= EXERCISE =
From the line containing "The height and" through the end of the records, inclusive, rename "menu item" to "menu entry" and reproduce those lines with nothing else altered. Omit the pictures from your answer.
----------
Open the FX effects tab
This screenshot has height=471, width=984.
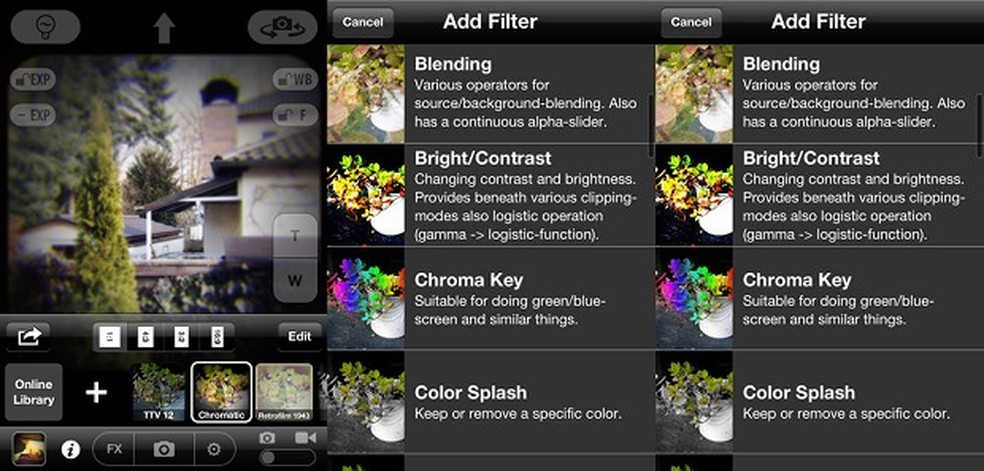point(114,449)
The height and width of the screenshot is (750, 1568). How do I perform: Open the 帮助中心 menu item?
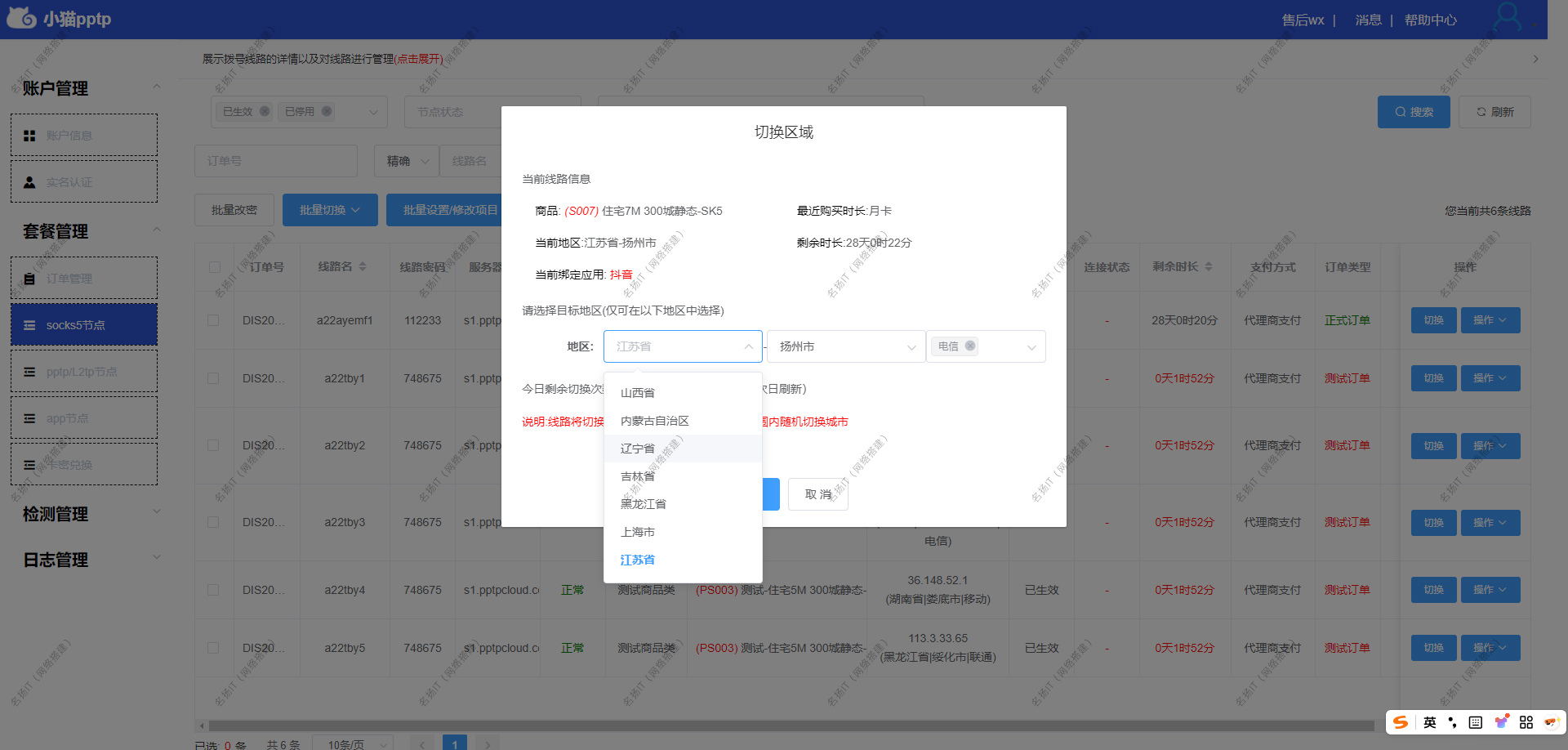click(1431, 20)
----------
= THE REPLY =
The height and width of the screenshot is (750, 1568). How do I perform: Open the 帮助中心 menu entry?
click(1431, 20)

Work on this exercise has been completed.